With Sturmazdale complete, I find myself in an interesting position which I haven’t been in for some years: I don’t have a follow-up planned. Near the end of the Purlieu sessions, I had decided I wanted to record something that continued from the album, leading to Vacuum Road Songs. VRS was to lead on to the long-scrapped Dead Hymns; Safernoc gave me chance to record Since Every Hour, an album I’d wanted to do for years, and that direction pushed me to record a full on experimental classical album, Sturmazdale, via the ‘return to samples’ approach Leaf Pass. Now, however, I don’t have an album I ‘want’ to record. There’s no real musical or conceptual theme that I feel like I need to record next.
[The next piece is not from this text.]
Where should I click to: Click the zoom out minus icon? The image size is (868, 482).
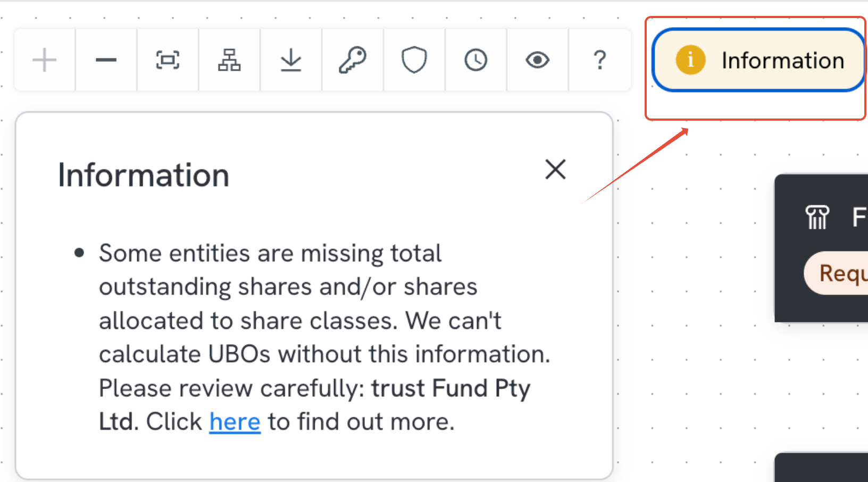tap(106, 60)
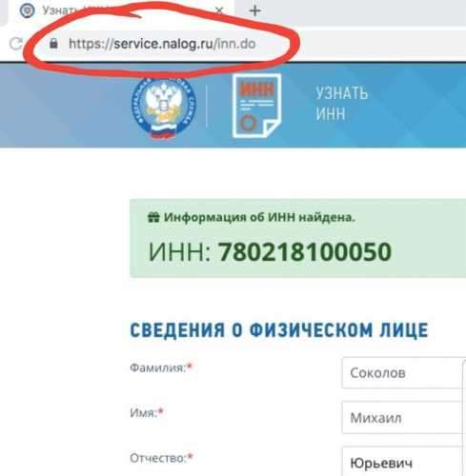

This doesn’t mean I’m out of ideas, but realising that I no longer feel tied to a series of linked albums is such a liberating feeling. I’ve actually got several ideas I want to work on. A couple are based entirely around field recordings, which is something I’ve wanted to do for ages, one is a re-recording of an old tape from 1997 named Cliff Edge, and I’m expanding upon the atonal sounds I played with on Sturmazdale by getting to grips with serial composition techniques. There’s also a bigger project I’m planning for a long way into the future. The main point is, it doesn’t matter which order these come out in. Album-wise, everything from Purlieu to Sturmazdale was sort of set in stone, whereas now, I can work on what I want, when I want, and release it when it’s finished (the release schedules that have plagued me so much over the last eighteen months are no more!). This is a wonderful feeling, and I think I’ll be able to record at a sensible speed from now on.

4th July 2011

The first album I’ll be releasing under my own name is done and label stuff is, staggeringly, sorted. It should be coming out on an established CDr label with whom it should be entirely at home. I’m very proud of the record actually… it’s a continuation of the modern classical sensibilities of Since Every Hour Is Too Late and a continuation of the melodies and sample-based textures of Purlieu. There are some atonal pieces and some more conventional almost Second Thought-ish tracks. The album will be called Sturmazdale, and the tracklist runs a little like this:

01. Oncoming Storm
02. Rain
03. Rectangles
04. Talnoa
05. The Deck
06. Upper Path
07. Hillside
08. Caves
09. 75
10. Underview
11. Vars
12. Lower Path
13. E Ccc

I really miss my guitar. I haven’t played it in at least a year. I was listening to Current 93’s Music from the Horse Hospital last night and it made me want to actually do some performance. A jam with other musicians. Once I’m settled somewhere, I want to find some musicians who’ll be interested in doing that. It’ll be nice to get back to actually playing music for once, as opposed to just sitting at the computer. I used to do that a lot more a few years ago (hmmm… nine or ten years ago), when guitar appeared much more in my music – on Second Thought or in my So Far So Good stuff – and when I did collaborations with Gregg and Laura and people. Purlieu even had a non-electronic track, Nsepan, which was performed by myself on piano and my friend John on viola. That kind of thing was great fun and I really miss being a musician sometimes, as well as a sound editor. Anyway, that’s something for the future.